%%

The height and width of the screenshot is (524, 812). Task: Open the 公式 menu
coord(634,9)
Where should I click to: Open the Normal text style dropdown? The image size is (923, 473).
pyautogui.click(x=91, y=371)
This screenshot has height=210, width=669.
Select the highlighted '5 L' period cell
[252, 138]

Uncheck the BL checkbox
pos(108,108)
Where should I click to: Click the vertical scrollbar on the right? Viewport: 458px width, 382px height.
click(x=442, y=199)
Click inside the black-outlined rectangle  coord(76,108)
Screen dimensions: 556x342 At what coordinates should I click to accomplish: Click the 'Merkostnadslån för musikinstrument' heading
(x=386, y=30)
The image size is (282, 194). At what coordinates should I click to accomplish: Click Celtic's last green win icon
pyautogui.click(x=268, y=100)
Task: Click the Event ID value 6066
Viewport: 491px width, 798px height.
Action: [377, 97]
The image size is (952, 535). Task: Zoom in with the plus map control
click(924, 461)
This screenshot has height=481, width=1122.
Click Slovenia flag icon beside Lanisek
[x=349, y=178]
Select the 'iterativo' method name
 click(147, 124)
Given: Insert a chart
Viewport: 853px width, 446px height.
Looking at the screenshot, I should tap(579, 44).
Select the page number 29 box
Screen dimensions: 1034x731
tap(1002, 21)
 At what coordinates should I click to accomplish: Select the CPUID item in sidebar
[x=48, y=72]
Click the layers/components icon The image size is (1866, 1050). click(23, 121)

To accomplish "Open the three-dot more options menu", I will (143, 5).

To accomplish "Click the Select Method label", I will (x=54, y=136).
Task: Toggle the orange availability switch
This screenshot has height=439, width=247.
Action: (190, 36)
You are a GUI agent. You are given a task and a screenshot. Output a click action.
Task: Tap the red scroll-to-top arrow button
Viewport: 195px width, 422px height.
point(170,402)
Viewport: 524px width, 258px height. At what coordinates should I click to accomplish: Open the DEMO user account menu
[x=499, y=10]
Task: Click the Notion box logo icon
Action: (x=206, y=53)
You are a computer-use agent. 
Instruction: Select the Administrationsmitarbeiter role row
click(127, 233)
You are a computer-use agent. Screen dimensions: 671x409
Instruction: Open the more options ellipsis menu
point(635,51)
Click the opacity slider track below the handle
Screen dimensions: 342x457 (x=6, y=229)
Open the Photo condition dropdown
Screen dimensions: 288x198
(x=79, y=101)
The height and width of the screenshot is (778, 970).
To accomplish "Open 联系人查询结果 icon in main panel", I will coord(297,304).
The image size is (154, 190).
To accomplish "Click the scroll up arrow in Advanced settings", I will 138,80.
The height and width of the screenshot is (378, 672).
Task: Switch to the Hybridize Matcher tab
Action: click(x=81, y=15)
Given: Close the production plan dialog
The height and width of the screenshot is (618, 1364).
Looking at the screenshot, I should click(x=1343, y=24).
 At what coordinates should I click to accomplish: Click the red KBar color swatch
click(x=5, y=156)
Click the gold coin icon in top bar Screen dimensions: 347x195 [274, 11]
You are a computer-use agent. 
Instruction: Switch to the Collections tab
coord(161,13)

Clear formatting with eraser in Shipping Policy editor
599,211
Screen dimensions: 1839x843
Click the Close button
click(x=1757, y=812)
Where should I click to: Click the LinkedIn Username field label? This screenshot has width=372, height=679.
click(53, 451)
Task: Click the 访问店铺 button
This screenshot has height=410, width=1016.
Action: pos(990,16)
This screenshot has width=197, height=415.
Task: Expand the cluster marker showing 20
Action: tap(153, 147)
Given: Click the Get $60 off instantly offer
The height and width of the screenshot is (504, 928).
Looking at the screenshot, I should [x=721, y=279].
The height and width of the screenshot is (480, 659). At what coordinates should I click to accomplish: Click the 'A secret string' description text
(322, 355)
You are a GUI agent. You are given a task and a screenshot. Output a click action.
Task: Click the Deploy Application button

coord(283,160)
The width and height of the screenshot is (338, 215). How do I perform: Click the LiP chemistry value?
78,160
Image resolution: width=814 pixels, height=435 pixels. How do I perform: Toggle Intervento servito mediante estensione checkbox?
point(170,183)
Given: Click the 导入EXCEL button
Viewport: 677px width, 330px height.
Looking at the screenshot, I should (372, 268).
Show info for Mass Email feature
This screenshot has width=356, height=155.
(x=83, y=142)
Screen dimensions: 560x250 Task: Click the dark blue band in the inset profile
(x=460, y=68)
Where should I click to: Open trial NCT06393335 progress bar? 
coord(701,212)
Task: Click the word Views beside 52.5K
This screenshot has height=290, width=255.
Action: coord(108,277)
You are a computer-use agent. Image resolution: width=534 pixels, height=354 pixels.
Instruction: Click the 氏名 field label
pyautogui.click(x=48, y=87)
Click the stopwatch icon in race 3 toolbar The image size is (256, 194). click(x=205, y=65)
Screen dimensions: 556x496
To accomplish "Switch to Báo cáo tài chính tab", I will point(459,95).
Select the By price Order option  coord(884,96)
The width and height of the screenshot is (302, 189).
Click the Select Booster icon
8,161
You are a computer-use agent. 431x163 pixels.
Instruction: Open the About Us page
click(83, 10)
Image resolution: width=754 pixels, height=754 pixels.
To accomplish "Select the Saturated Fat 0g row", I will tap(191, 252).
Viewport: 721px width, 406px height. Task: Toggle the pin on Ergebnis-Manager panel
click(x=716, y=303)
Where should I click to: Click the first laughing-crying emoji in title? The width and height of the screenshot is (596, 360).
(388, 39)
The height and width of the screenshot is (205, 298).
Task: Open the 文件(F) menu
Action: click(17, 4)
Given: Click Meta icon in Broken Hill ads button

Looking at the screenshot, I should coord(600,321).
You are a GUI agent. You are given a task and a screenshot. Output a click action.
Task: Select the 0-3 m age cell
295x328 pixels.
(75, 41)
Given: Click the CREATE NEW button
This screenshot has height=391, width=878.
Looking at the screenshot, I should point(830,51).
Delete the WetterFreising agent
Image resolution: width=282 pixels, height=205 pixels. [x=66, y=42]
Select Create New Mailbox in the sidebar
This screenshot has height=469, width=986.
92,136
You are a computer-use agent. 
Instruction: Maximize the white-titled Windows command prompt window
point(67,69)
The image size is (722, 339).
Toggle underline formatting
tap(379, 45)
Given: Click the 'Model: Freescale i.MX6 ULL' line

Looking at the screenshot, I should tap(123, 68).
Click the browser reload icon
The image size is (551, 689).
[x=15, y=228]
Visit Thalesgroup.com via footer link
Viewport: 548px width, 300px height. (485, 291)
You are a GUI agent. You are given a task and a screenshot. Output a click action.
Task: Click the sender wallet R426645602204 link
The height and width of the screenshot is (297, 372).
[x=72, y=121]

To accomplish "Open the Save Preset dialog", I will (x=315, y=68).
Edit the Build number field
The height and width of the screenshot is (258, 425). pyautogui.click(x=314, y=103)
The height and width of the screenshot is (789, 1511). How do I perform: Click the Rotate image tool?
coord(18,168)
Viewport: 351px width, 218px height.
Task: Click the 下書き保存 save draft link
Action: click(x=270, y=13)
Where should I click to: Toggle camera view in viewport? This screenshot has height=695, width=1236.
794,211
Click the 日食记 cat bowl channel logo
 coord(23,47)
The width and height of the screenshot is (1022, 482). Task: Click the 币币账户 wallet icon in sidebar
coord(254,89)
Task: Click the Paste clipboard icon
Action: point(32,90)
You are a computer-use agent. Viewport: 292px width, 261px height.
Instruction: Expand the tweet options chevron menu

%%

• _GOAL OF THE EXERCISE_
With the string "dialog" as the key, filter the data above and show the lines that match.

• _RESPONSE TO THE TASK_
Given: Close the production plan dialog
To accomplish "Open the Save Preset dialog", I will (x=315, y=68).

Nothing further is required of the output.